Burdon Lane is an arms dealer-mostly legal, with some grey-area stuff around the edges to supplement the income. All of it is well-known and well-sanctioned by his employer, UniArms, who do the same thing, just on a much bigger level. One day, the president of UniArms calls Burdon and his sidekick, Renny Two-Hand, into the office and asks them to accompany a shipment to Manhattan. It should be an easy job, but if it were, there wouldn't be a novel, would there?
Most reviews, and all the blurbs, focus on the book's fast pace and nonstop action. Which is true, for the last two hundred or so pages of this four-hundred-page novel. Once the deal goes sour, you'll finish this in one marathon session. Winter provides no place to take smoke breaks in here; the shooting starts, and it does not end. It's not every action-novel writer who can keep up that kind of a pace for two hundred pages.

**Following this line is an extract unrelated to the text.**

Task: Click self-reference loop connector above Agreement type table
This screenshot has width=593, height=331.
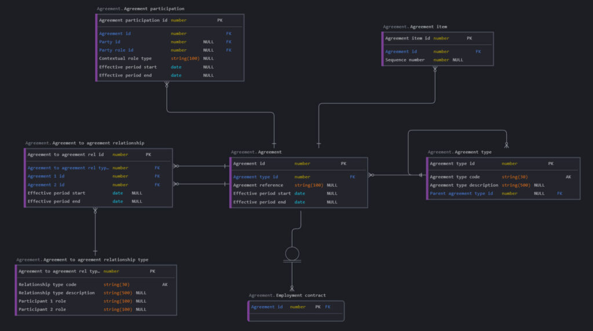Action: point(457,130)
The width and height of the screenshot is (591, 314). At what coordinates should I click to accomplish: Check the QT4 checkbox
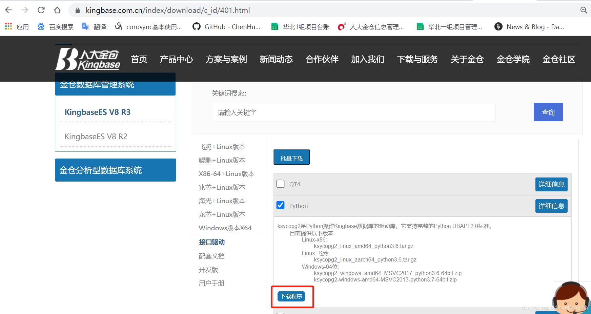coord(280,184)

What impressed me more about the novel, though, were the first two hundred pages, which involve a lot of waiting, a lot of background, and some nicely unobtrusive setup for the events to come. I can't count the number of action, mystery, horror, et al. novels where the setup portions drag like a three-toed sloth with a gimp leg. But even when Winter is setting up Burdon's character, introducing us to the minor players, and other such mundane tasks, the book is still brisk enough that the reader is reluctant to let go.